Ясным теплым январским днем корабли покинули порты Гавайских островов и, образовав огромный круг, двинулись к Кваджалейну.

Армада двигалась вперед милю за милей, не останавливаясь ни на секунду. Враг не показывался, лишь волны, синие днем и черные ночью, катились по поверхности океана, и, насколько хватало глаз, дымы из труб боевых кораблей, идущих в строгом величественном строю, поднимались к звездам и солнцу. Радиолокатор, загадочный прибор, позволяющий измерять расстояния с точностью до нескольких ярдов, легко обеспечивал неизменность относительного расположения кораблей. Их строй, столь четкий и точный, тут же становился гибким и податливым при перемене курса или при перестроении. Это морское чудо, о котором не мог и мечтать адмирал Нельсон, создавалось сотнями вахтенных офицеров, из которых далеко не все были профессиональными моряками, но студентами, коммивояжерами, школьными учителями, адвокатами, служащими, писателями, аптекарями, инженерами, фермерами, пианистами, и эти молодые люди превзошли в морской искусности ветеранов флотов Нельсона.

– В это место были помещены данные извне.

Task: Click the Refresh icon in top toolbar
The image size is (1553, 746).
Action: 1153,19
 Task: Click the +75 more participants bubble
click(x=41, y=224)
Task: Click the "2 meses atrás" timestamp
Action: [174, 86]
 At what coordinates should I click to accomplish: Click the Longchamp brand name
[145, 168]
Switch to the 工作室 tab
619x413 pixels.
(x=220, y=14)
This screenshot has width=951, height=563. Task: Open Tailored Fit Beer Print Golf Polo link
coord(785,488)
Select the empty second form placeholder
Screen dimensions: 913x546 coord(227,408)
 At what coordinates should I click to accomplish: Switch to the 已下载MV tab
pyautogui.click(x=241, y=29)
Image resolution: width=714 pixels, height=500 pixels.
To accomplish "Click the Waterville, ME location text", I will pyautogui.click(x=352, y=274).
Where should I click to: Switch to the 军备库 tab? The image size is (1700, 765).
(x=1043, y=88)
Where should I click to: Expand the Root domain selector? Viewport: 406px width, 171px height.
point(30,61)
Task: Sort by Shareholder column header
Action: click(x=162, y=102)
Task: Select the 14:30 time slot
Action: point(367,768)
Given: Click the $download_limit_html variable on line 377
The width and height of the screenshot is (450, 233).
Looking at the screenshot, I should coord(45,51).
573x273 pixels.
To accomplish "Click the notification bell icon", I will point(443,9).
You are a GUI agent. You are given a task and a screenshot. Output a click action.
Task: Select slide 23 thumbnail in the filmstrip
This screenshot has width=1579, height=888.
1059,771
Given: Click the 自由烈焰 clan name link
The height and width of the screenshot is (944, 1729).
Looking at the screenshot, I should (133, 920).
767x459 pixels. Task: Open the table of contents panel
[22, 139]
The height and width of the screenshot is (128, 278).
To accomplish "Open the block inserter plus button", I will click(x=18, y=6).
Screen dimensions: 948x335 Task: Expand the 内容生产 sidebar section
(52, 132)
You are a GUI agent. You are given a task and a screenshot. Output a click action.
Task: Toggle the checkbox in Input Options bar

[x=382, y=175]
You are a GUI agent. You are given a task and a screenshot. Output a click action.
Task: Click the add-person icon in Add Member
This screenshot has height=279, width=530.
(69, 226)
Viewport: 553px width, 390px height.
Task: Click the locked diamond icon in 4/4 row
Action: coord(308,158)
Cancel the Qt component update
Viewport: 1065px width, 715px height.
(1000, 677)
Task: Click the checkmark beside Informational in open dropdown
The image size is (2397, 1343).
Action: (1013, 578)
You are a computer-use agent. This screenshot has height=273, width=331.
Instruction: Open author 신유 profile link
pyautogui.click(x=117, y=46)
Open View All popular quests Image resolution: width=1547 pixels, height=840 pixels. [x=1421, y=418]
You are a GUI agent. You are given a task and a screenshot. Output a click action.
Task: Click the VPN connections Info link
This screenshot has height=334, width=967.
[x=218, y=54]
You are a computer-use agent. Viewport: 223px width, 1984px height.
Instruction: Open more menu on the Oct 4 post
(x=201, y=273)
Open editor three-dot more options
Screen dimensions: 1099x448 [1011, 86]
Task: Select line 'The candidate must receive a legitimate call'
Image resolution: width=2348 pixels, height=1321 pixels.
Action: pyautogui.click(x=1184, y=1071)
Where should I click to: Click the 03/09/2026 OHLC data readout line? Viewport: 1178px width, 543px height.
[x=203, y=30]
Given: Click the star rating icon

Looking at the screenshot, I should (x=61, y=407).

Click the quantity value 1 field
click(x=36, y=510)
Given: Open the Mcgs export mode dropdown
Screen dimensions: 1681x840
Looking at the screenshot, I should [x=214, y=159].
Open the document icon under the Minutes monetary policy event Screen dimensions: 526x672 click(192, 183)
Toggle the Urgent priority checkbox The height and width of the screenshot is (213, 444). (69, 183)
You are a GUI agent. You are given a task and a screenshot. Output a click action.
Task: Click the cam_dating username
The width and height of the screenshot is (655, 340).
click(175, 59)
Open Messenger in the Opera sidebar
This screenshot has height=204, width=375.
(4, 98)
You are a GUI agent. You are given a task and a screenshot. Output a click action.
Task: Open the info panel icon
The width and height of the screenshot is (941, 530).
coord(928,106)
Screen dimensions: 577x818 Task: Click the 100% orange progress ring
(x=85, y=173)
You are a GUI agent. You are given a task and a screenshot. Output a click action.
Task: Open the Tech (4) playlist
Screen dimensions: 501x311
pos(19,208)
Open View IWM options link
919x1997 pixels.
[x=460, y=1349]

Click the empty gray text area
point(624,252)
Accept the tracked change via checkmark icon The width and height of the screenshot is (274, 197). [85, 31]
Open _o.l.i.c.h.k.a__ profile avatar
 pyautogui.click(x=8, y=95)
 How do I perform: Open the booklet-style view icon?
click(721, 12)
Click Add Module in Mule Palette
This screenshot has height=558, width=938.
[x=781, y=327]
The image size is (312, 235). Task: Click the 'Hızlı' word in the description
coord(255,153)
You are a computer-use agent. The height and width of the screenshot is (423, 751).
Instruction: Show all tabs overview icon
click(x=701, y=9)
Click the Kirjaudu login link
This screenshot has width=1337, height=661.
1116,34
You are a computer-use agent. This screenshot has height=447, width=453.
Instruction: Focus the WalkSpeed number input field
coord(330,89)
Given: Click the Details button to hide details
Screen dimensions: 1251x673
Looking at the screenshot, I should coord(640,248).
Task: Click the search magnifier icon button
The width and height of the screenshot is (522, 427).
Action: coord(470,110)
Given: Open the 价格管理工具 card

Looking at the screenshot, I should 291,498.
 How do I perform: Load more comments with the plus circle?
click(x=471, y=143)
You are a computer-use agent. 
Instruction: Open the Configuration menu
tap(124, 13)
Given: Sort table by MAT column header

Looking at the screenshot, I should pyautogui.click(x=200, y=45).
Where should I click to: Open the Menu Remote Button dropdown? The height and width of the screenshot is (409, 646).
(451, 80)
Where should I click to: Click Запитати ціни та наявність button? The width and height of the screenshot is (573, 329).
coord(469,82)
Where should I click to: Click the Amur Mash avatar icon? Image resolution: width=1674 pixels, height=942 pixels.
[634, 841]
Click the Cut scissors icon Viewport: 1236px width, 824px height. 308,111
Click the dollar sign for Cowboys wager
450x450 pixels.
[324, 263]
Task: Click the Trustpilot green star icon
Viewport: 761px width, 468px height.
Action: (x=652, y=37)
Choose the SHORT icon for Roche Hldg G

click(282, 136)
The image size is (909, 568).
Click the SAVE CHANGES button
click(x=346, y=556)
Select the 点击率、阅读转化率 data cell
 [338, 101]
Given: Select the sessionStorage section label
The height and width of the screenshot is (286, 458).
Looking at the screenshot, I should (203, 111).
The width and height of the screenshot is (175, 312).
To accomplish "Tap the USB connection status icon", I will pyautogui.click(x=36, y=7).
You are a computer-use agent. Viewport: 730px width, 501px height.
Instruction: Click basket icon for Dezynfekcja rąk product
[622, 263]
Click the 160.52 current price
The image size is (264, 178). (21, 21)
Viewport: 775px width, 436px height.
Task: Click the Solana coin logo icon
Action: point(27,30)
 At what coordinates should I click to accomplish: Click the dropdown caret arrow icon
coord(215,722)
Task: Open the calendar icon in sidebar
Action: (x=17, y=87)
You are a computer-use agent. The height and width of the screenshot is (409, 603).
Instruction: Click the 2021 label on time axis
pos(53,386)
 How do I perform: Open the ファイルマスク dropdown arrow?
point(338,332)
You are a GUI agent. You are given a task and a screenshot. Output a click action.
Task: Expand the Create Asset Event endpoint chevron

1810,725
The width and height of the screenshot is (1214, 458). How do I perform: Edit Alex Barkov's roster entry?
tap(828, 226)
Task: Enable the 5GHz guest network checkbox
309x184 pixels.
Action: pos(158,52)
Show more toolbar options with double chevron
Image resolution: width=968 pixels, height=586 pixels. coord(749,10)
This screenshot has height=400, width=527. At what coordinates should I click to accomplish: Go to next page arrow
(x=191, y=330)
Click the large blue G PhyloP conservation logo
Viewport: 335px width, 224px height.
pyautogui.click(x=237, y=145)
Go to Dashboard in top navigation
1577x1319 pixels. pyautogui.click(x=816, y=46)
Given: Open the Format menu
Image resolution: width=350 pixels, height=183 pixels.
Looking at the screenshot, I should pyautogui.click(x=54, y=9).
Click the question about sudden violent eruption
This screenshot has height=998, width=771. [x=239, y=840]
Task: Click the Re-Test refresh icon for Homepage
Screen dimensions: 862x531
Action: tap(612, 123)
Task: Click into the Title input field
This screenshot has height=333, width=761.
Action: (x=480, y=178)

Вилли Кейт считался уже полноправным вахтенным офицером и воспринимал как должное все приборы и механизмы, облегчавшие его труд. Свою работу он не считал легкой. Его все еще безмерно удивляла та быстрота, с которой он освоил морскую премудрость и новый статус боевого командира. Он вышагивал по рубке, сжав губы, подняв подбородок, озабоченно хмурясь, чуть ссутулившись, сжимая руками бинокль, который часто подносил к глазам, оглядывая горизонт. Не принимая во внимание некоторого внешнего позерства, он в полной мере справлялся со своими обязанностями. Вилли быстро развил в себе способность улавливать едва различимые импульсы, пронизывающие корабль с носа до кормы, способность, более всего характеризующую вахтенного офицера. За пять месяцев он научился «держать» корабль в общем строю, уяснил жаргон связи и донесений, разобрался в распорядке жизни на корабле. Он знал, когда приказать помощнику боцмана начать уборку, когда затемнять корабль, в какой момент поднимать коков и пекарей, когда будить капитана, а когда дать ему поспать. Чуть заметным движением руля или изменением режима работы двигателей он мог выдвинуть корабль на несколько сот ярдов вперед или отвести его назад, мог за десять секунд рассчитать курс и скорость при перестроении, начертив единственную линию на диаграмме маневрирования. Глубокой ночью его не пугала густая чернота дождевой пелены, во всяком случае, пока на экране радара светились зеленые точки соседних кораблей.